Johnson—The Gentleman from NYk is praised by every gentleman, but supported by no gentleman—He goes directly to ye abolition of the State Governts. and the erection of a Genl. Govt.—All other Gentlemen agree that the national or Genl. Govt. shd. be more powerful—& the State Govts. less so.

“One Gentleman alone,” in Madison’s rendering of Johnson, advocated the abolition of state governments. “All other Gentlemen,” according to King, disagreed with Hamilton’s scheme. Even Gouverneur Morris, also an outspoken proponent of an independent executive and a strong national government, thought Hamilton had gone too far. “General Hamilton had little share in forming the Constitution,” Morris later recalled. “He disliked it, believing all Republican government to be radically defective.”
5

Hamilton, at this point in time, was indeed an outlier. If his speech influenced the convention at all, it was by establishing the boundaries of acceptable discourse. When he suggested a monarch for life and the abolition of state power in any form, he lost every other man in the room. Those who were old enough to remember the hated royal governors no doubt recoiled when he suggested they place state governorships in national hands.
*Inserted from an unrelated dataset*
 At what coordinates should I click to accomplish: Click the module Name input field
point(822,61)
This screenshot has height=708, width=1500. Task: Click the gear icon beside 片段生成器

Not one man present could have shown his face back home if word got out that he favored the total commandeering of local militias, the last resort of free men, by a distant national government. Hamilton had gone where they dare not tread. True, some of his
particular suggestions were more acceptable, and several of the powers he outlined for the presidency found their way into the final document, but at that moment no delegate wished to discuss even these, lest he be seen as supporting the rest. Delegates must have deemed these features reasonable since they later incorporated them, but any suggestion Hamilton made at that time had to be tabled, tainted as it was by his overarching philosophy.

Yet Hamilton was “praised by every body.” To understand why, we need to appreciate the importance of oratory at the time. Giving speeches, arguing points, offering and debating resolutions—these were sport, and contestants were judged by style as well as content. William Pierce, who in his thumbnail sketches often commented on the delegates’ oratorical skills, noted that despite Hamilton’s “feeble” voice, “he enquires into every part of his subject with the searchings of phylosophy, and when he comes forward he comes highly charged with interesting matter, there is no skimming over the surface of a subject with him, he must sink to the bottom to see what foundation it rests on.” Pierce was a tough critic, and Hamilton in this account fared much better than most. He dazzled his audience not only with his brilliant mind but also with his stamina. From personal experience, they all knew how difficult it was to go on as Hamilton did, always cogent, connecting thought after thought, always on target—even if the target was his, not theirs.